▶ WORK ORDER:
Print, exactly as written, the line in the entries below that contains "This screenshot has width=920, height=429." and every line after it up to and including the last. Omit pictures.

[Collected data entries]
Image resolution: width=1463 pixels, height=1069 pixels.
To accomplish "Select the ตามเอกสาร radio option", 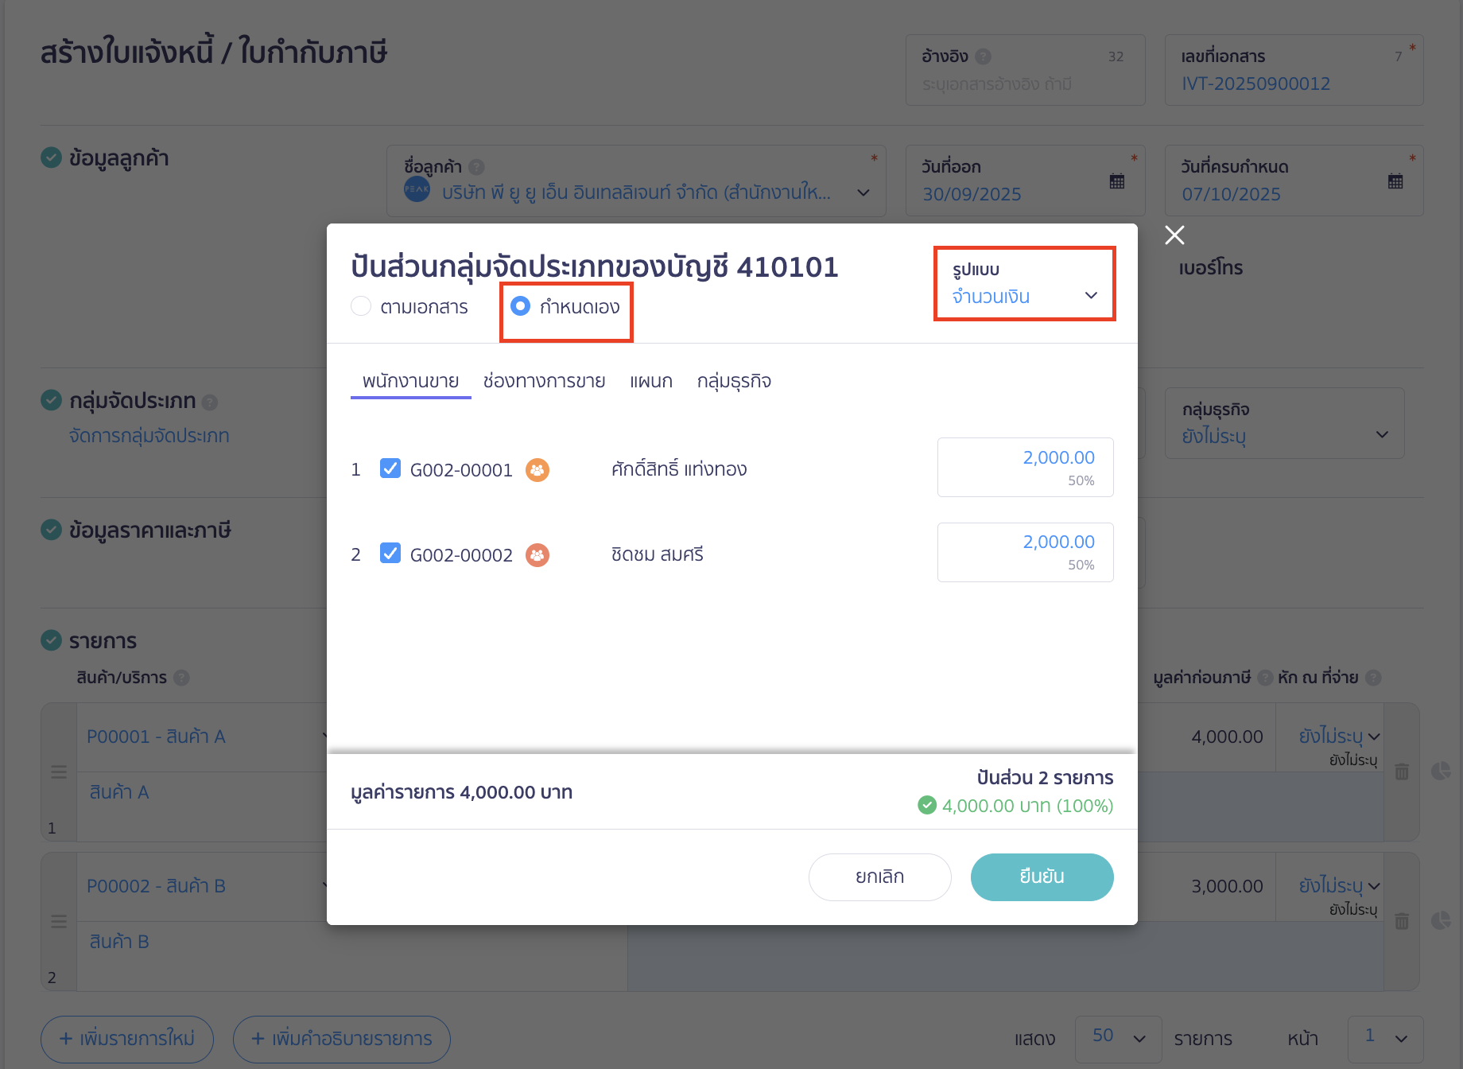I will pos(362,306).
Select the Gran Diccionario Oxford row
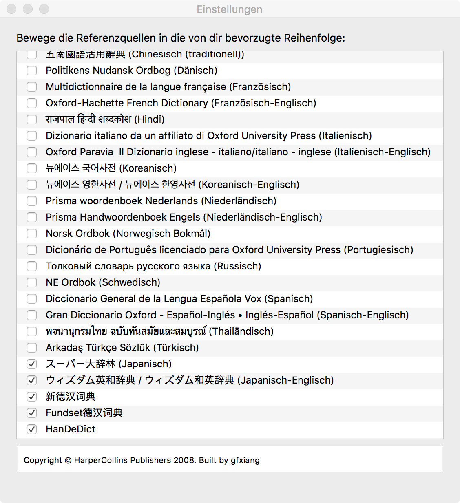This screenshot has width=460, height=503. [x=227, y=315]
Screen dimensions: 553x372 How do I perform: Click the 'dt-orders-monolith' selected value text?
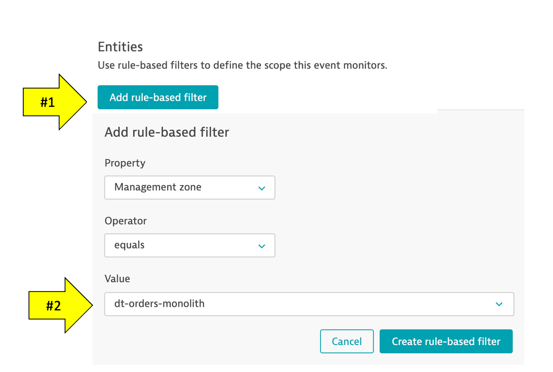(159, 303)
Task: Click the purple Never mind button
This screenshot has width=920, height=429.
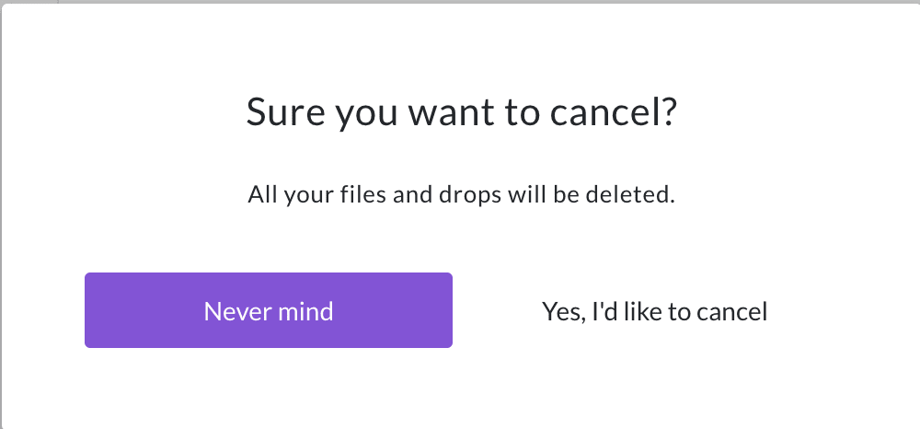Action: tap(268, 310)
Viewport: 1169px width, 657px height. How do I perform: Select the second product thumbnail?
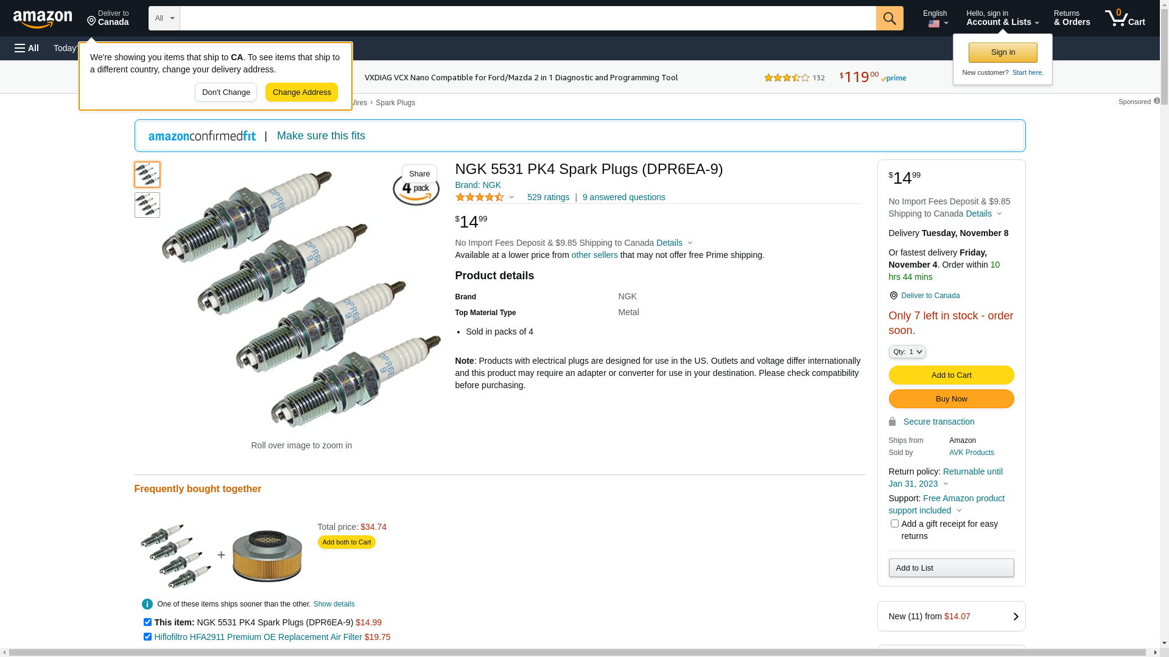click(x=147, y=205)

▶ EXERCISE RESULT:
This screenshot has width=920, height=429.
Action: tap(268, 310)
Viewport: 1169px width, 657px height. How do I perform: Select the second product thumbnail?
click(x=147, y=205)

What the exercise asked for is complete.